Australia will start recognising higher education degrees obtained in India under a mutual framework to be signed between the two countries on Thursday, but engineering, medicine, law and other professional courses will remain outside its ambit.
Visiting Australian Education Minister Jason Clare, who will sign the Mechanism for the Mutual Recognition of Qualifications with Union Education Minister Dharmendra Pradhan in Delhi, on Wednesday said the framework was an outcome of deliberations that lasted over a decade.
“India has other agreements with countries like the US. What makes this broader than the agreement with the US is it includes online courses also, apart from courses that Australian universities can run in India or at a standalone campus like the one that University of Wollongong is setting up,” Clare told The Indian Express.
“So it means that whether you are studying with an Australian university in Australia, or here in India, or online, or at an Australian university campus in India, those qualifications will be counted and will be recognised for your next big step in higher education,” Clare said.

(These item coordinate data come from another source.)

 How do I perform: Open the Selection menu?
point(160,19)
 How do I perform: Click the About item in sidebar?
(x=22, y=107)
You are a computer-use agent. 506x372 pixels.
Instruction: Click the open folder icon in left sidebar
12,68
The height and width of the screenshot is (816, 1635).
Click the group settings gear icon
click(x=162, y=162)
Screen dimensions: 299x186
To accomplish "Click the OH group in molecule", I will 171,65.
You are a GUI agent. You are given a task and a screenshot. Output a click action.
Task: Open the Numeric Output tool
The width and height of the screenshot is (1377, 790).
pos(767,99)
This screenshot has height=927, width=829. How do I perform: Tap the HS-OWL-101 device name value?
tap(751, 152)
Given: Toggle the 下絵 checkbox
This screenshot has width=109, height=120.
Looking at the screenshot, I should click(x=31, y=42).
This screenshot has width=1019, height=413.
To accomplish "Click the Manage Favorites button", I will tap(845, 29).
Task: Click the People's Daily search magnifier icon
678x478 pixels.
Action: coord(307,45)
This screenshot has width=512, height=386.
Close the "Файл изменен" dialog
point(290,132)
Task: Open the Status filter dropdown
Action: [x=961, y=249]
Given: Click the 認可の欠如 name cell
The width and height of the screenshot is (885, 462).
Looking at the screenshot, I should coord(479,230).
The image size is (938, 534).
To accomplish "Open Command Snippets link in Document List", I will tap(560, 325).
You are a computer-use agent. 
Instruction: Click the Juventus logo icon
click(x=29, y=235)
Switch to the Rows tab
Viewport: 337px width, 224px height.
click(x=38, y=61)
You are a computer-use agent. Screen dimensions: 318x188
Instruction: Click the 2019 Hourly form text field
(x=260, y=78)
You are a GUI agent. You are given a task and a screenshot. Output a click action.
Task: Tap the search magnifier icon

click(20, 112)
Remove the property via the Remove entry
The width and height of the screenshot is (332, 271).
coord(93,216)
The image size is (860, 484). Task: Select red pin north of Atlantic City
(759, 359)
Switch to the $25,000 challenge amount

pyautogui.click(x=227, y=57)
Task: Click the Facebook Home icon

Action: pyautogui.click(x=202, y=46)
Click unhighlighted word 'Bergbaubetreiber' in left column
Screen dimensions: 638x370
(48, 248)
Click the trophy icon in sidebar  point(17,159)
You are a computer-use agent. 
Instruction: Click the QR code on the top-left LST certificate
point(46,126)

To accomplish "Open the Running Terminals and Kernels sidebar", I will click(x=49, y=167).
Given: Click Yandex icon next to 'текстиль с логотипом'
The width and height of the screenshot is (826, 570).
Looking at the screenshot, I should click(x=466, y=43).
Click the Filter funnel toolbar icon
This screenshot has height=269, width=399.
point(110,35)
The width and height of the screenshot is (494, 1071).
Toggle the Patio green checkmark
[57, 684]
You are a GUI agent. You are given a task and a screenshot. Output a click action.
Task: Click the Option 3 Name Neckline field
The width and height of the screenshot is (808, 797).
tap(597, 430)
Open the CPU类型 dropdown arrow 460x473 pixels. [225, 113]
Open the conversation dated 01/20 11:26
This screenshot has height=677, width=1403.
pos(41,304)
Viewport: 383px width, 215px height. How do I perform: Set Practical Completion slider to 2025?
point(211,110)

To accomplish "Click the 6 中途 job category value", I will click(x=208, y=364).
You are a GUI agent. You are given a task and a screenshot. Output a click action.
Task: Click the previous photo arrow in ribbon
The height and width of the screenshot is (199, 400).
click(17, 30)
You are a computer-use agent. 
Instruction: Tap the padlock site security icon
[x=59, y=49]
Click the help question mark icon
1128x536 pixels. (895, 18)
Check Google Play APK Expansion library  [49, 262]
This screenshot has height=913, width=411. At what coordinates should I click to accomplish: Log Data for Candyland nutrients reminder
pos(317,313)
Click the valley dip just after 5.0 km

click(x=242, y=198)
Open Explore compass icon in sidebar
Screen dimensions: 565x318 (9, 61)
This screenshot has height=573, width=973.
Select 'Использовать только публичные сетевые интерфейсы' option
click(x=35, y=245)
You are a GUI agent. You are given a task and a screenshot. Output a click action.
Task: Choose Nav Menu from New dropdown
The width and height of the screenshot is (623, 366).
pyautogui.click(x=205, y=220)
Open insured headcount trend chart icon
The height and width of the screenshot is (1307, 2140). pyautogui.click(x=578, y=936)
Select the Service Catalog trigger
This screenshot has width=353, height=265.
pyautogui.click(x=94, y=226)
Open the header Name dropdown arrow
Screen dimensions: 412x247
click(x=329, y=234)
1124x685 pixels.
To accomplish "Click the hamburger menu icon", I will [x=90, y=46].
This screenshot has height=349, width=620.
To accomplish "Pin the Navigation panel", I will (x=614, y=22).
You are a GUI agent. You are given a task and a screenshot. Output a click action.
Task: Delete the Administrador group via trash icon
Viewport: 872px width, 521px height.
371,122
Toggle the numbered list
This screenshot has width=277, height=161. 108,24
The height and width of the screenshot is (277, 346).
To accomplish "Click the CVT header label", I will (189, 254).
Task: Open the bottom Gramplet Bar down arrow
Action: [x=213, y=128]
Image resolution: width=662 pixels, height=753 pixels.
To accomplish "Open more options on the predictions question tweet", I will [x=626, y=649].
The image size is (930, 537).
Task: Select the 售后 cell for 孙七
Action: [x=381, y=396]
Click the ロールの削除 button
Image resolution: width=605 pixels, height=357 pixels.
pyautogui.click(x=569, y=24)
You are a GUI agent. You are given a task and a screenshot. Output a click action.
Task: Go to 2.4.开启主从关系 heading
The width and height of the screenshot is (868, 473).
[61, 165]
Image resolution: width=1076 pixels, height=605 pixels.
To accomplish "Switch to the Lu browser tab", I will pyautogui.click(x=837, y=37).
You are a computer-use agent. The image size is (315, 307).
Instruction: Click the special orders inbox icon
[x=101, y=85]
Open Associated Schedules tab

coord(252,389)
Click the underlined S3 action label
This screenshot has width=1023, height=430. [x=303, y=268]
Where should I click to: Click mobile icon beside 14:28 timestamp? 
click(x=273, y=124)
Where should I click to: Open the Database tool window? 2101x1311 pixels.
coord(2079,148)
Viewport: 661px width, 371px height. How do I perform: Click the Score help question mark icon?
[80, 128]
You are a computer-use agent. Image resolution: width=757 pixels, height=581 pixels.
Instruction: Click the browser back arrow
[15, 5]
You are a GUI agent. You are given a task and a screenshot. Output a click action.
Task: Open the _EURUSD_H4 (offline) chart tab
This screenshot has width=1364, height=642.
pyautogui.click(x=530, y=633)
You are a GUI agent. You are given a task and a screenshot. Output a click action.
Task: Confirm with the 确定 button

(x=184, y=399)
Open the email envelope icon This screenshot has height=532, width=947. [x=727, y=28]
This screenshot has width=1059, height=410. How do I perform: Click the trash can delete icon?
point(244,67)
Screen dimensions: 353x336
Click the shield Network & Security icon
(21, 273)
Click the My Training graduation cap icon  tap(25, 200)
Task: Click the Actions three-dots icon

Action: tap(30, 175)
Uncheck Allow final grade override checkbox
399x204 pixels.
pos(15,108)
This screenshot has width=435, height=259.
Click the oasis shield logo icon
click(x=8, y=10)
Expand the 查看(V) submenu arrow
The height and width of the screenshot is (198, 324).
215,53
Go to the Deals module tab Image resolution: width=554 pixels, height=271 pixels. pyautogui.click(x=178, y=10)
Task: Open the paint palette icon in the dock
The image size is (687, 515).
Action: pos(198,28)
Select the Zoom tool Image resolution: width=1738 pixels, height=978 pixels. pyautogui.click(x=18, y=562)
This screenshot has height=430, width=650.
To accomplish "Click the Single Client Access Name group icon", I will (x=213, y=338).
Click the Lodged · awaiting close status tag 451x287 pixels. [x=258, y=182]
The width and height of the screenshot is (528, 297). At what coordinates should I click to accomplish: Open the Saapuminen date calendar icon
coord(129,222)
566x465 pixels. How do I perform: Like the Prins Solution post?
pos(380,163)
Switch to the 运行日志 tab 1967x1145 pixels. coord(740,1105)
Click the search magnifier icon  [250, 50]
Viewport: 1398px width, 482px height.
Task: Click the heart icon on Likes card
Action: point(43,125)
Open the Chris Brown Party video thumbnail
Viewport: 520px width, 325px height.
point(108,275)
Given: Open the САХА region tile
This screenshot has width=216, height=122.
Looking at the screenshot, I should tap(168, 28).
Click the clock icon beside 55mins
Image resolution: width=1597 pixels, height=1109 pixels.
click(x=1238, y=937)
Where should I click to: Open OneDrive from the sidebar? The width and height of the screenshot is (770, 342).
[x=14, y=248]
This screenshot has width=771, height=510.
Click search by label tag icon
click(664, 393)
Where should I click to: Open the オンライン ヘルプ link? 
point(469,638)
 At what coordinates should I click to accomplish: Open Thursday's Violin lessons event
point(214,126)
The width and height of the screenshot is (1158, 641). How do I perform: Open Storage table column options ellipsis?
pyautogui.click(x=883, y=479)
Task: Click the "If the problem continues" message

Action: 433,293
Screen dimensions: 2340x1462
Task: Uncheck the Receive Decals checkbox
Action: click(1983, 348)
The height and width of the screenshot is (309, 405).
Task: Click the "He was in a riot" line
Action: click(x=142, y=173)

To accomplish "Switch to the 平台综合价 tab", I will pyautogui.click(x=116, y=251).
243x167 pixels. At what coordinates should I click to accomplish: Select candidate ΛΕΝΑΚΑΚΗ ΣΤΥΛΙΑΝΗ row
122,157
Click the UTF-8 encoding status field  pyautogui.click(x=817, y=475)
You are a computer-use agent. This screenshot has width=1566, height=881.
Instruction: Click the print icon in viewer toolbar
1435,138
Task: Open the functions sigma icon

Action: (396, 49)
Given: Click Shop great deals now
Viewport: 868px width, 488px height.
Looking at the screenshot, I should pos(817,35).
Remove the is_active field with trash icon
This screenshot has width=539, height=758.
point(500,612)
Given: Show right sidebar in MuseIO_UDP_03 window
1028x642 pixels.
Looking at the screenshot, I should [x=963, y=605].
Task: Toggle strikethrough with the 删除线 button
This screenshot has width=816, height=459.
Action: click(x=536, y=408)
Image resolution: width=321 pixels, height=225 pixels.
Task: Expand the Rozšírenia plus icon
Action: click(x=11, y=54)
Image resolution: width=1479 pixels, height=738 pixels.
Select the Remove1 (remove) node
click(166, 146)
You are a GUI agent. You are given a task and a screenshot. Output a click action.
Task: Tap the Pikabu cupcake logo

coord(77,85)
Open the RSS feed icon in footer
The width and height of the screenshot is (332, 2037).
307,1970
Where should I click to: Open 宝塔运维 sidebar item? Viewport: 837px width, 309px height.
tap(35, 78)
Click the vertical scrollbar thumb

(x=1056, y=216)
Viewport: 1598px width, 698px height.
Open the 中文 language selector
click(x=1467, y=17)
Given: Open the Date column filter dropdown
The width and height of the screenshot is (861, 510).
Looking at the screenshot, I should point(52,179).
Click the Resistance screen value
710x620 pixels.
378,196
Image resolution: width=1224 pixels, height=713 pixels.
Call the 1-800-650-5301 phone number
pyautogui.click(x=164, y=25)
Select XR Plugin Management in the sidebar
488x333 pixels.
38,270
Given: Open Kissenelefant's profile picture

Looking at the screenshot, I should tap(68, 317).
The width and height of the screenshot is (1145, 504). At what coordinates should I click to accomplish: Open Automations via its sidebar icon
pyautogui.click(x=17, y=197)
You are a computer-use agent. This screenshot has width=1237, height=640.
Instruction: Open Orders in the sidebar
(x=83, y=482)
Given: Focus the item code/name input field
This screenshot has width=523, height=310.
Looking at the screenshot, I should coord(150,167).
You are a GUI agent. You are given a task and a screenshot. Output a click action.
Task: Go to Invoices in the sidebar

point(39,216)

Asked whether the framework will also accord mutual recognition to professional degrees, Clare said those provisions are still in the works.
Clare said he was asked the other day whether one can “automatically travel to Australia and practice medicine” if one is a doctor with a medical degree from an Indian university. “At the moment, the answer is no, because there’s another step that has to be taken where the medical profession itself has its own registration process,” he said. “This ensures that [after]this recognition of the university qualifications, the next step is what can be placed into work in terms of recognition by different professional clients. That remains to be done; so that’s a big piece of work.”